Brief:
Lay out the items in the stretch from the line containing "The image size is (749, 367)." through the line containing "This screenshot has width=762, height=429." as a two-column CSV with the columns instruction and click_target, one row per item, putting its text and its answer each in a single quoted field with line breaks turned into spaces. Leave the pictures out.

════════════════════

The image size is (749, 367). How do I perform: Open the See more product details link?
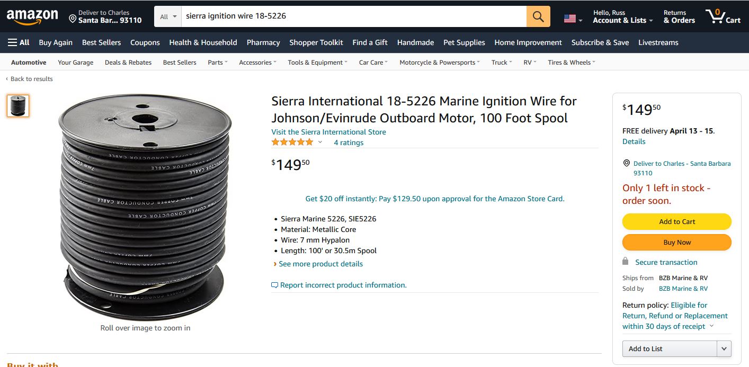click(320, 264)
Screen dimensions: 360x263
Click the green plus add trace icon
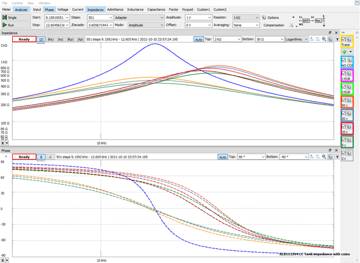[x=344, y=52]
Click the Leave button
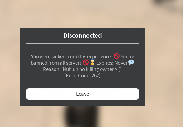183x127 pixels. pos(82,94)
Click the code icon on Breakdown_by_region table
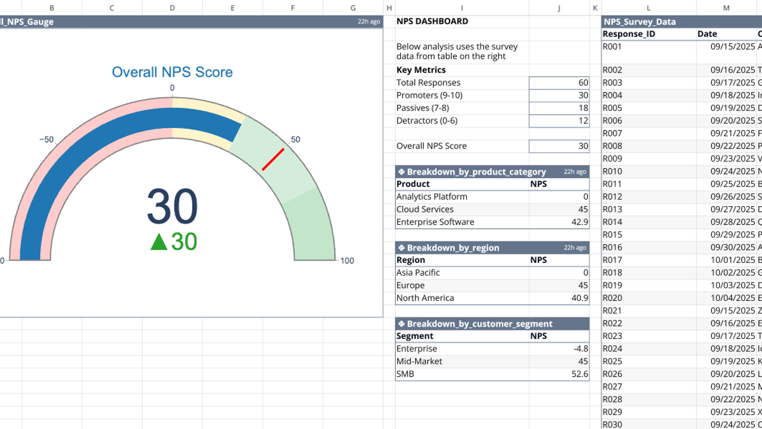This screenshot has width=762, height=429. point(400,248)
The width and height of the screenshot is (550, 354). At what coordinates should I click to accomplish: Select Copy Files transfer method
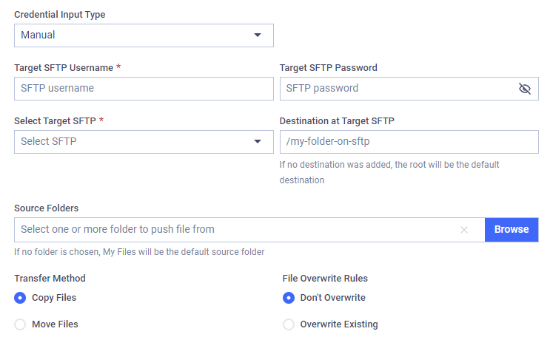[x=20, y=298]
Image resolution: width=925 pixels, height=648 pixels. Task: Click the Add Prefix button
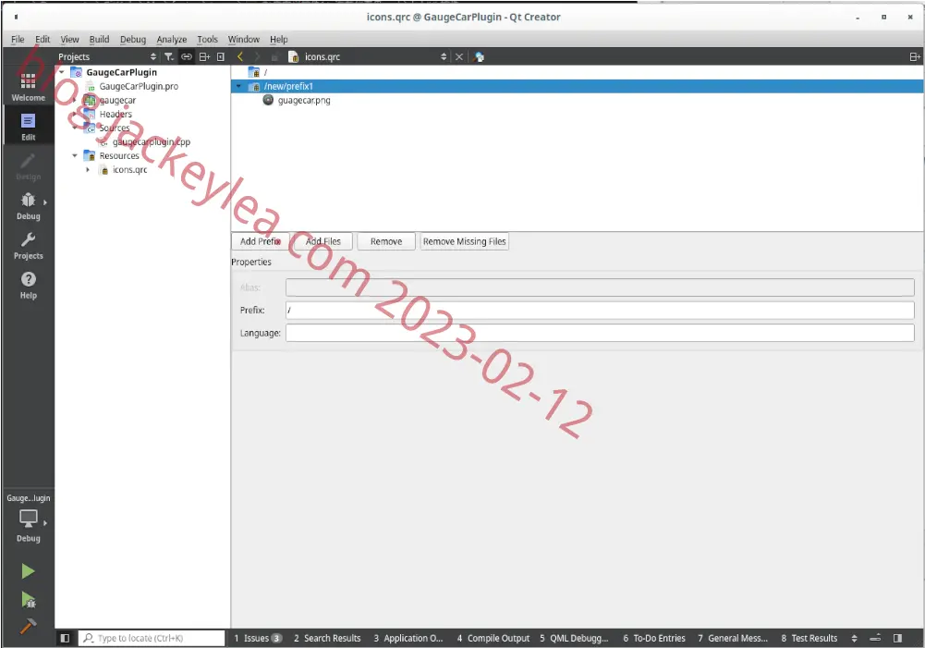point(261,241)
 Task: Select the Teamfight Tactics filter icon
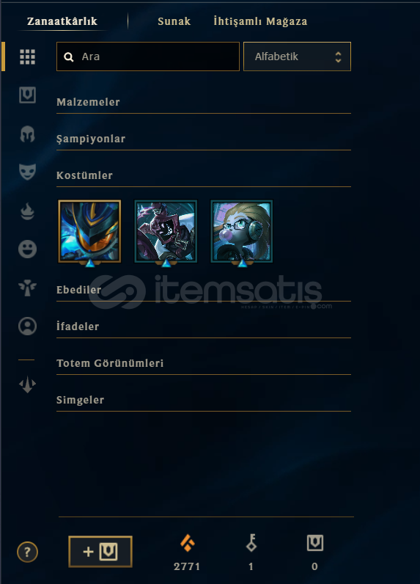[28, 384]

════════════════════

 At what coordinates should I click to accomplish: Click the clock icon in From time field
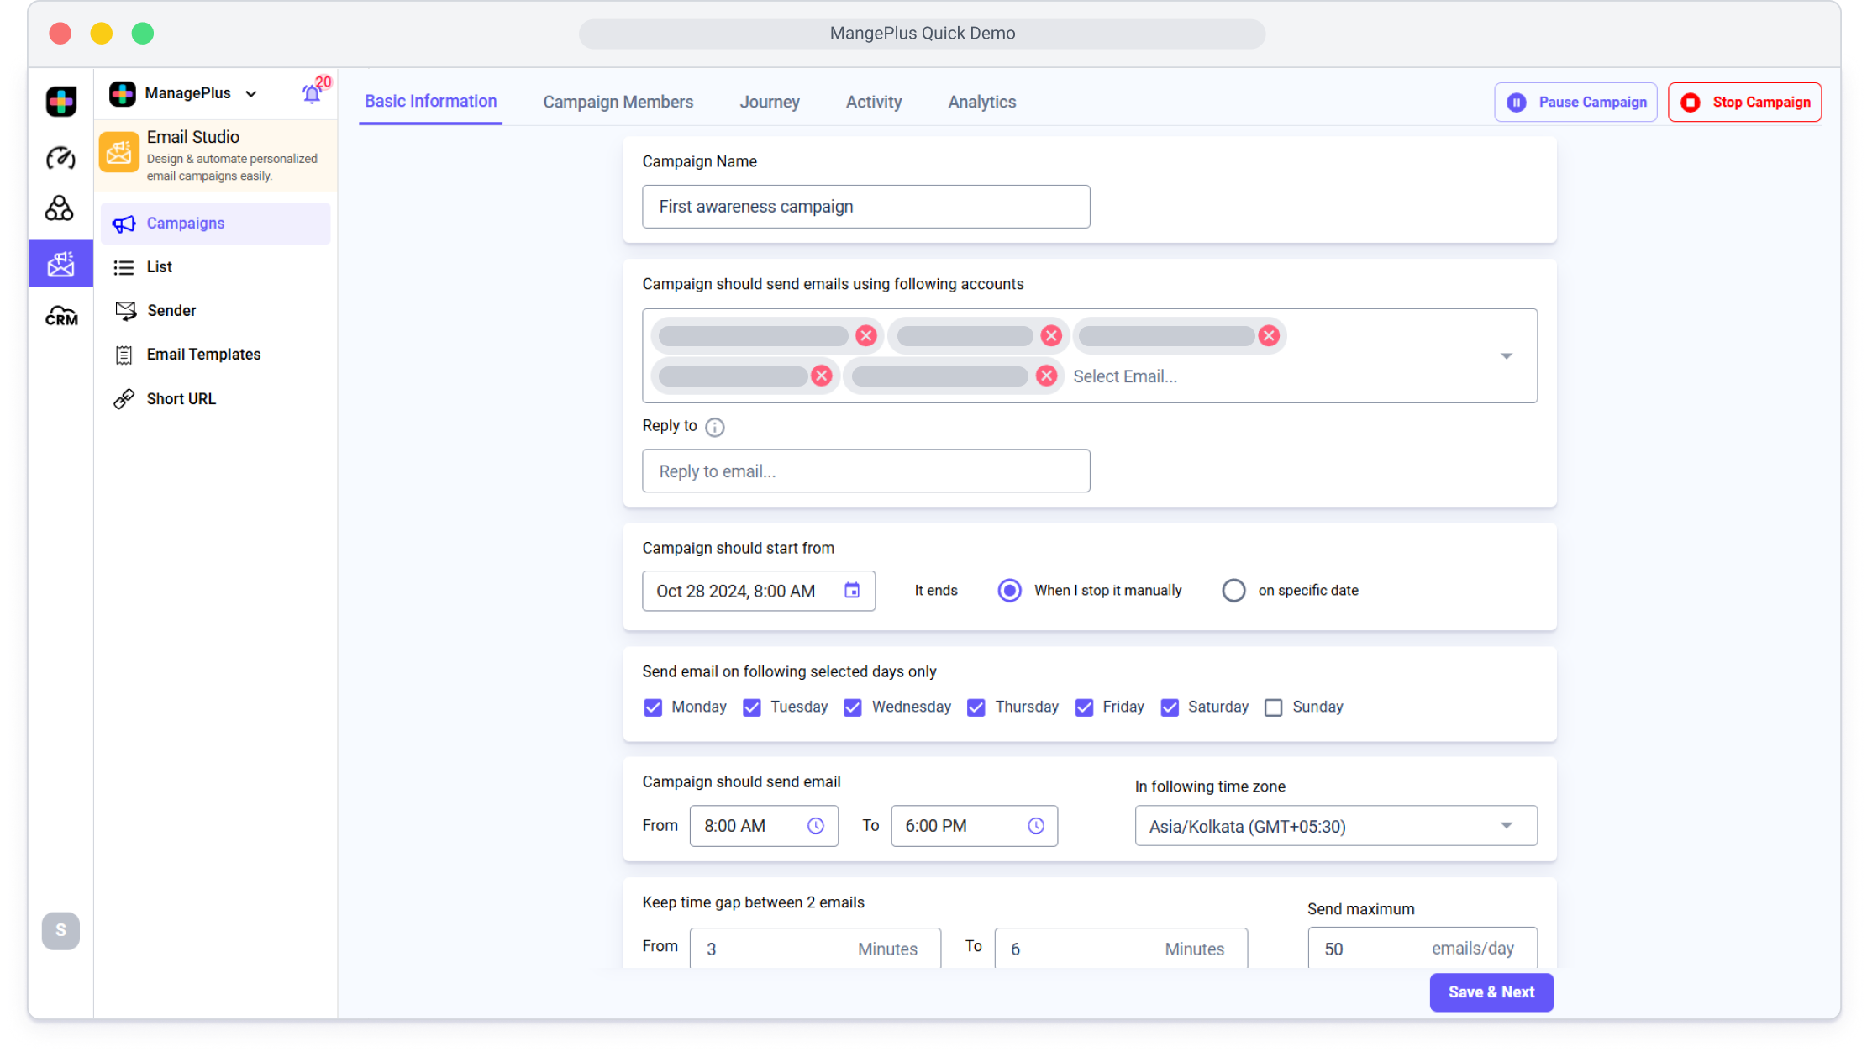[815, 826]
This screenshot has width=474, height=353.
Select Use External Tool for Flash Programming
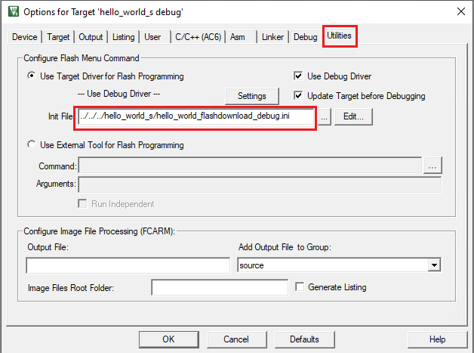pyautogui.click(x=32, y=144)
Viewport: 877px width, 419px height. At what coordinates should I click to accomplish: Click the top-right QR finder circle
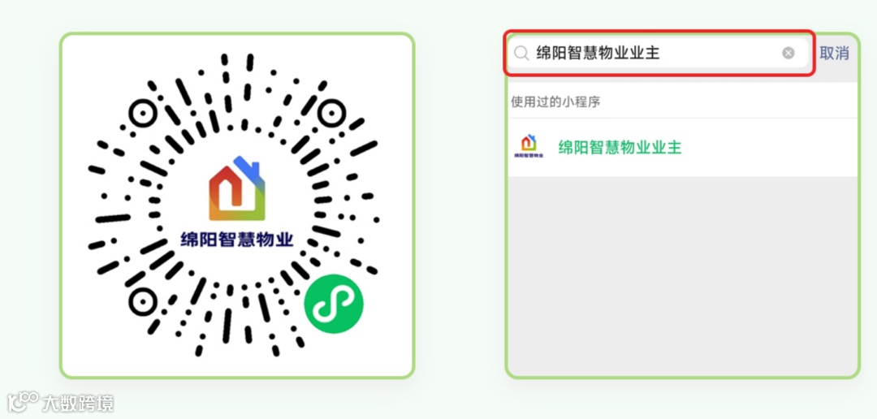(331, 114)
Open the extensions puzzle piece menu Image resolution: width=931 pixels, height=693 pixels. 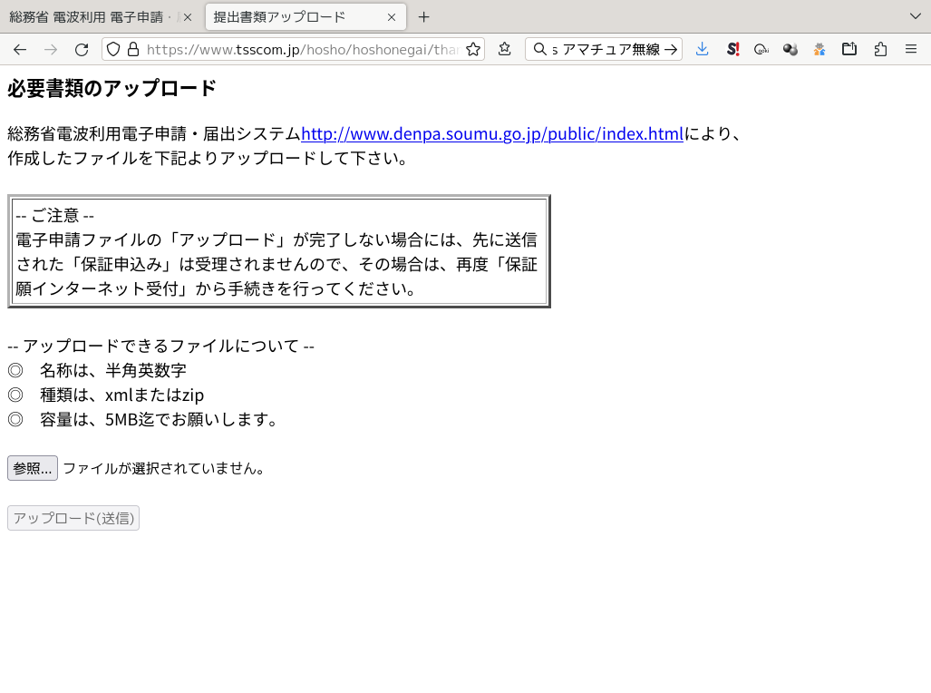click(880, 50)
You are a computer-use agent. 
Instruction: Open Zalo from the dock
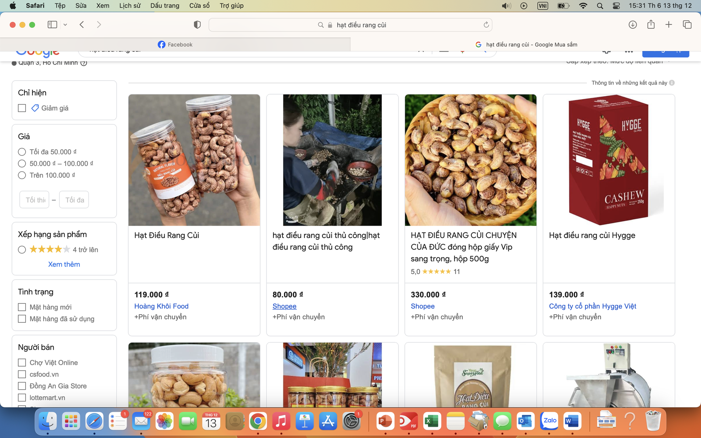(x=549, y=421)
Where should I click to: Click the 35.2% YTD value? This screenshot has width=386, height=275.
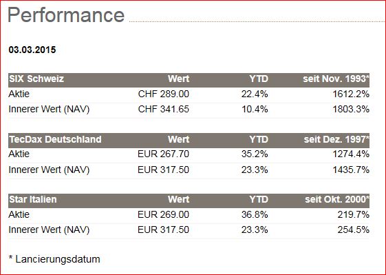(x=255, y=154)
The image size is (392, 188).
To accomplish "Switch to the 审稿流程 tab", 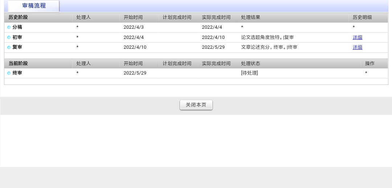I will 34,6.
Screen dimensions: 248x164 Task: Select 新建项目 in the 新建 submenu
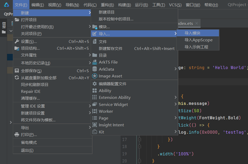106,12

════════════════════

Worked solution:
instruction,click_target
"The image size is (749, 367). How do I perform: Open the See more product details link?","click(320, 264)"
"Screen dimensions: 360x263 Click the green plus add trace icon","[x=344, y=52]"
"Click the Leave button","183x127 pixels. pos(82,94)"
"Click the code icon on Breakdown_by_region table","This screenshot has width=762, height=429. point(400,248)"